** Materials provided **
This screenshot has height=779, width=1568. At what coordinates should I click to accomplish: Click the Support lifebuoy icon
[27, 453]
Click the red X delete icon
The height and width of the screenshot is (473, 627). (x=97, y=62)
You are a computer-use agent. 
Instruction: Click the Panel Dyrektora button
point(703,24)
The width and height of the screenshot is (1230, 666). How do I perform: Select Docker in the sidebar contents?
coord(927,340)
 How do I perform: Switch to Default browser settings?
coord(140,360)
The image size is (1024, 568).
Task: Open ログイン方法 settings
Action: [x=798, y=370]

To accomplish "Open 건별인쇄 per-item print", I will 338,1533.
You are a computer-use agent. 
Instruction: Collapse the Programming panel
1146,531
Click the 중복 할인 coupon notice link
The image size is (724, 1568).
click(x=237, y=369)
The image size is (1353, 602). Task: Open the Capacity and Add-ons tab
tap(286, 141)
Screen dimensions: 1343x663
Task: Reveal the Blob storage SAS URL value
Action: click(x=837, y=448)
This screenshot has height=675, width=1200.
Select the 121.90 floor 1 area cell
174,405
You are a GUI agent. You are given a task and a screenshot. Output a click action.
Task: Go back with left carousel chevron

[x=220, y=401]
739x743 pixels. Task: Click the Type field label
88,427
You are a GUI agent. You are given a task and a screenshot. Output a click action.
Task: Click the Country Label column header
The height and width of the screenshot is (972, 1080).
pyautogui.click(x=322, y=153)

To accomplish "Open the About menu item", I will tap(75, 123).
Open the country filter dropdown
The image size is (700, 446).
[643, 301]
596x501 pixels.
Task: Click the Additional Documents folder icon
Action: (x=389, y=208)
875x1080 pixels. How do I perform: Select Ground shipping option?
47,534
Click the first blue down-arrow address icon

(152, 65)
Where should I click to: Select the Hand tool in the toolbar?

** Work order **
Show each line in the listing above that has "item".

** Exercise response **
To accomplish "Open 건별인쇄 per-item print", I will 338,1533.
To accomplish "Open the About menu item", I will tap(75, 123).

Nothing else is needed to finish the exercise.